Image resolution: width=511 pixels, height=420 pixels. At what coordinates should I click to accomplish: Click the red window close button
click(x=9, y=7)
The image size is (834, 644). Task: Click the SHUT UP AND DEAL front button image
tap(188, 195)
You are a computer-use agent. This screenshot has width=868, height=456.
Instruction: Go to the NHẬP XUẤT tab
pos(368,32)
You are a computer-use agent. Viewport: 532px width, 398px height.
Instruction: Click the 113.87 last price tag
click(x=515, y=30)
****
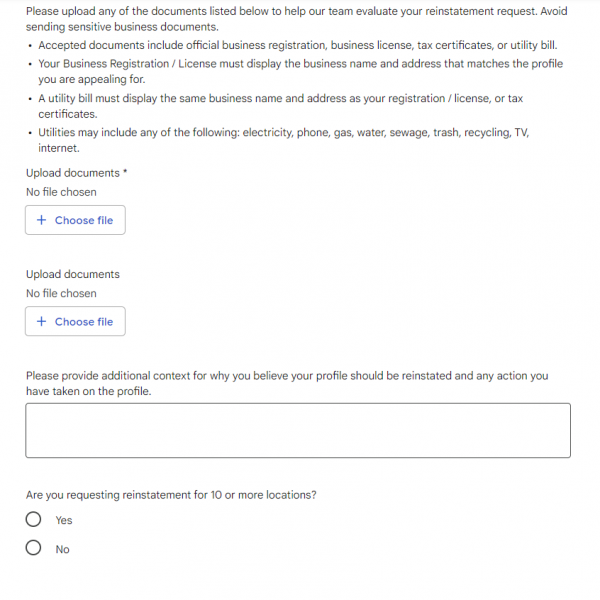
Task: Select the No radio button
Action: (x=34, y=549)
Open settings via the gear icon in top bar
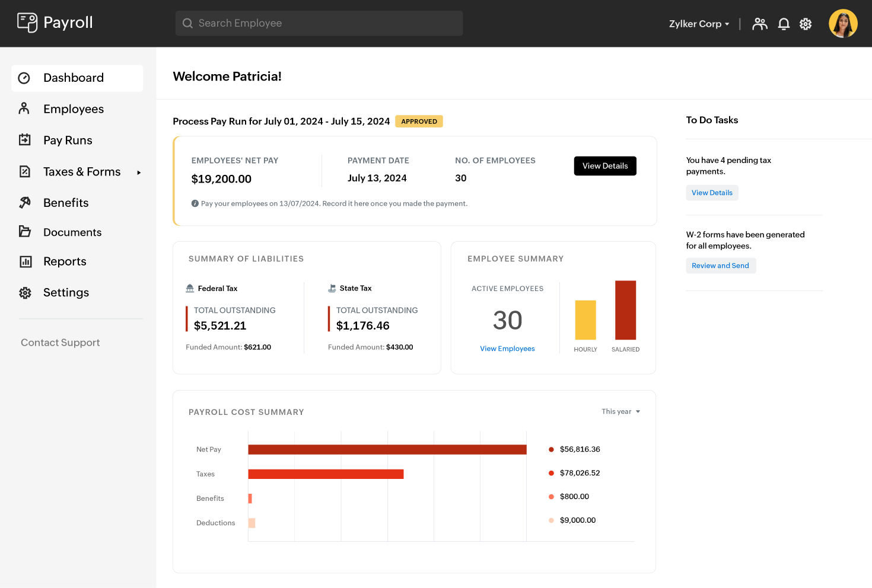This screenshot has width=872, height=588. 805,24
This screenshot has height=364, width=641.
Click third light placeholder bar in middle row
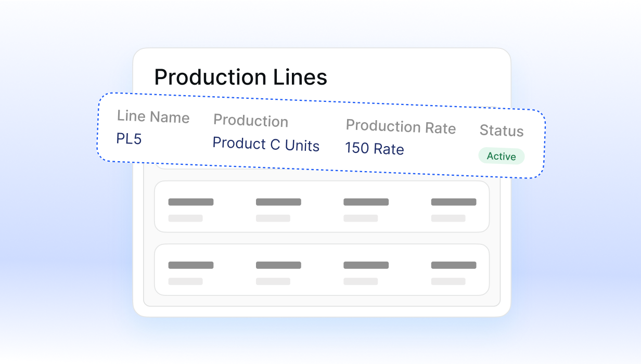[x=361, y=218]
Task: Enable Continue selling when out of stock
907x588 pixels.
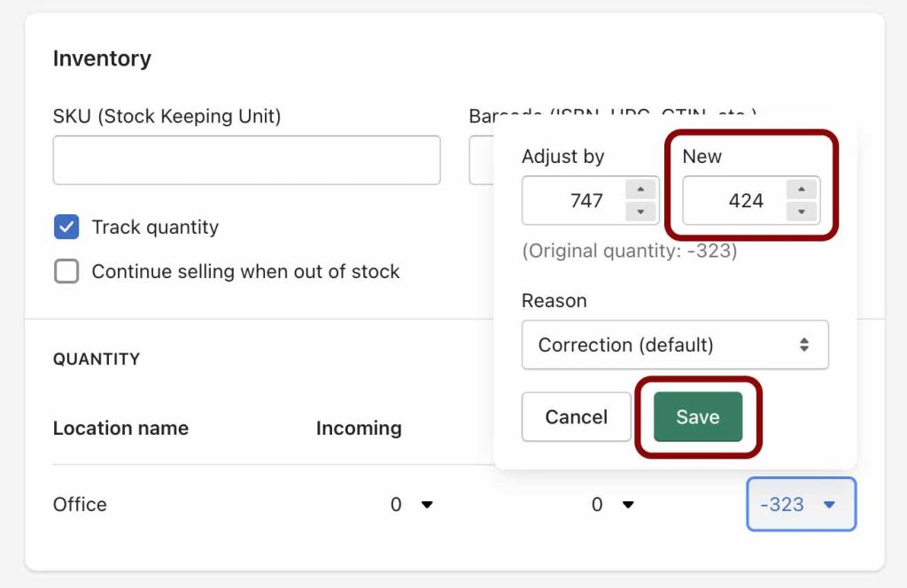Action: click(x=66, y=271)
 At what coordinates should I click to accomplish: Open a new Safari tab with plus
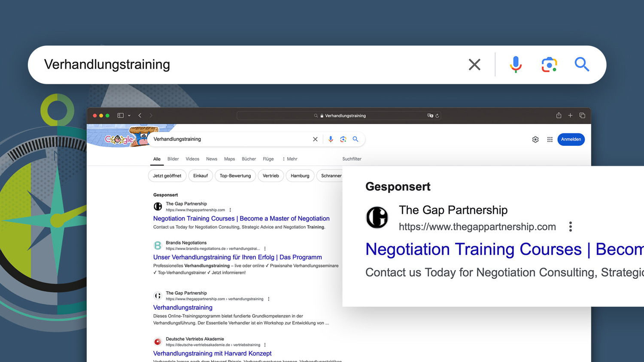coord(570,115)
****
How many lines in the entries above hold the string "agent"? Answer with the number and nothing more.

2